Gluten free pesto for the soul!



Hello everyone. I trust your day is going well. I got off to a shaky start this morning but things are hopefully back on track. It has been a really hectic week. I have been trying to help my sister find a new place to live that will be closer to her job. I watched my five year old grandson yesterday as he was running a fever and couldn't attend school. I have to drive my oldest grand child to an appointment today as she doesn't yet have her drivers licence. All of this while still trying to perfect a vanilla cupcake recipe...

I have been up since 7:00 AM today and already have unloaded and loaded the dishwasher, made a batch of cupcakes, which I have yet to sample. I have tackled several chores and I am about to get ready for the rest of the day, but wanted to share a great pesto recipe with you first.

I love pesto, that is if done right, and I hate all those added "things" they contain when purchased in the store, especially pine nuts as I am allergic, so this is a nice recipe for me as I can sub walnuts, and I know it's fresh. My friends at Miracle Noodle had this great recipe on their site that I really, really  like, so I will post it here.

This is the easiest recipe I have made to date for pesto, and the taste really is super. So I hope you  enjoy. In my book it rates a #10....Oh....Did I mention that their noodles are great too....and 0 calories!!!

Sharon

 


Ingredients

2 cups fresh basil leaves
4 medium cloves garlic
A pinch of sea salt
Freshly ground black pepper to taste
1/3 cup pine nuts, toasted (you can sub chopped walnuts)
2 1/2 tablespoons (1 ounce) freshly grated Parmigiana cheese
2 1/2 tablespoons (1 ounce) finely grated Pecorino cheese
1/2 cup extra virgin olive oil

Method

  1. Rinse the basil leaves and spin dry. Place them together with pine nuts into the bowl of a food processor and pulse a several times. Add the peeled garlic and pulse several times more to mix.Slowly add the olive oil to emulsify until the mixture is creamy.
  2. Transfer the contents to a separate bowl and mix in the grated cheeses with a spoon or spatula.
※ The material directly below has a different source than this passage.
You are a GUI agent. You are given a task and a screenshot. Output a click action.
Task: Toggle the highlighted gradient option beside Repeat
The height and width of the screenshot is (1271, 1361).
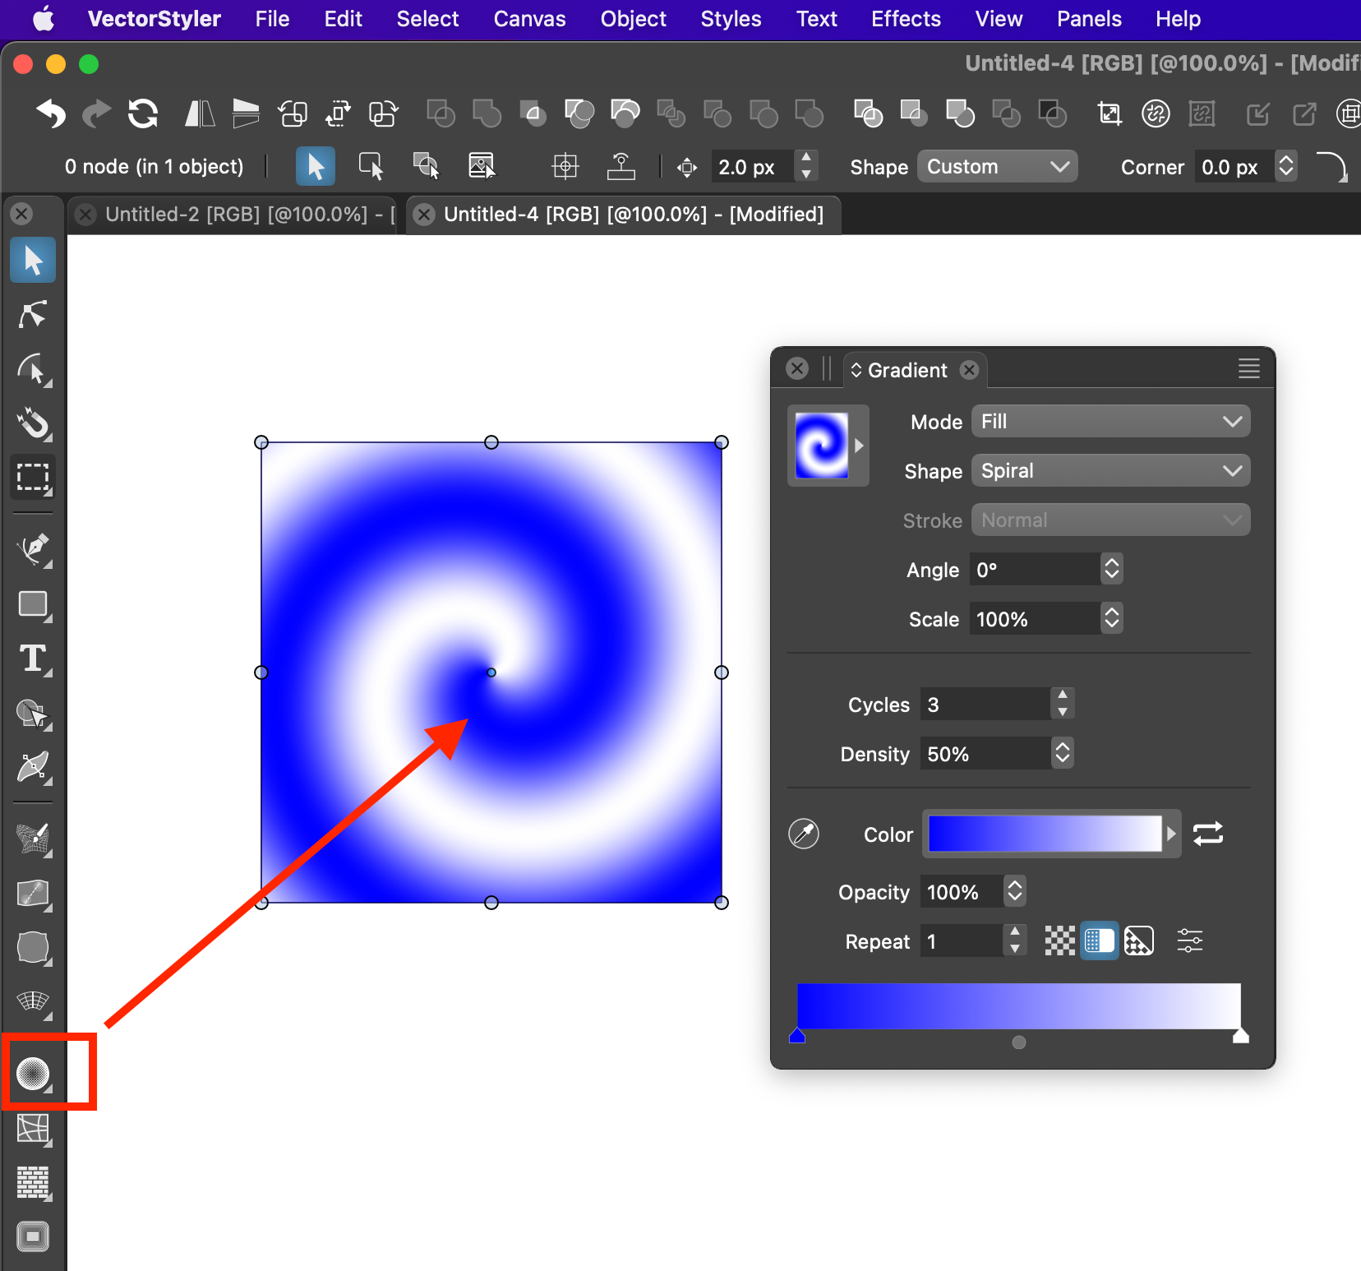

At the end stir in some salt and freshly ground black pepper to taste.

Serving suggestion:

  1. Pesto can be served with rinsed package of Miracle Noodle pasta right away or on any of your favorite gluten free pastas.
 

Friday, September 25, 2015

Not in the mood...but need some food...Hurry up scramble eggs!

Hey everyone. Its another day starting, and although I would rather still be tucked under the covers with my cat, I gotta push myself and get up...I haven't been in the mood lately to cook, guess its the changing season. I'm sure there are others out there who feel the same.

I know I have to eat, so I brought out one of my quickie recipes to share,  Hurry up scrambled eggs.
These are quick, easy, and just right for a total of 1...

Ingredients:

1 egg and 2 egg whites
dash of water
dash of hot sauce , optional
chopped chives, optional
salt & pepper to taste
cooked ham chunks, optional
shredded cheese, optional
fresh spinach, optional
Directions:

Whisk the eggs and water together. Add chives, salt & pepper, cooked ham chunks, shredded cheese, fresh spinach, the sky is the limit. Pour into a mug lightly sprayed with Pam.

Microwave for 30 seconds, check to see if done, cook in 30 second increments if needed until done.
This is a quick meal, quick cleanup, and pretty filling, even on those hectic days. I like to top mine with a scoop of cottage cheese and some salsa. Yum.

This has saved me many times from eating something bad when I was hungry and in a hurry to eat.
So I hope you enjoy, and will leave a comment as to what  you like to add to yours.

Till next time....have a great GF week!!!
Sharon 

Buckwheat - Gluten Free -- Grass Free

 Buckwheat, which is actually not in the wheat family at all, has somehow gotten a bad rap over the years. I personally have avoided it basi...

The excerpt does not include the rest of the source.